Wolf Blitzer’s question about how a Republican president would provide health care to a 30-year-old uninsured man who is in need of six months of intensive treatment elicited calls to let the person die from the audience at last night’s Tea Party/CNN debate, but it also revealed the inadequacy of the GOP’s health care prescriptions. The eight Republican candidates may not have joined the audience cheering, but their health care proposals would do little to help chronically ill and uninsured Americans.

All of the candidates have pledged to repeal the Affordable Care Act, adding 32 million people to the rolls of the uninsured, increasing health care premiums for American families and growing the national deficit by $230 billion over 10 years. They would effectively reset the progress in expanding coverage and containing costs and offer a series of market-driven solutions that do little more than shift the cost and risk of coverage onto the individual.

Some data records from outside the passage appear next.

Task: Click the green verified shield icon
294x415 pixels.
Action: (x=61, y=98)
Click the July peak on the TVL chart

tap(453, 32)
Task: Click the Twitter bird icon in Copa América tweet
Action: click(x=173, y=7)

In the meantime — as their replacement legislation makes its way through Congress — 45,000 Americans will die every year because they lack health care coverage, and thousands more could see their policies canceled or denied by private insurers that are more interested in reducing risk and increasing profit than they are in offering meaningful insurance to those who need it. Recent data compiled by the federal government found that while insurers turn down applicants for coverage at different rates depending on geographical location, “denial rates routinely exceed 20 percent and often are much higher.” One study of 459 insurers found that “a quarter of insurers had denial rates of 15 percent or below and a quarter had rates of 40 percent or higher.”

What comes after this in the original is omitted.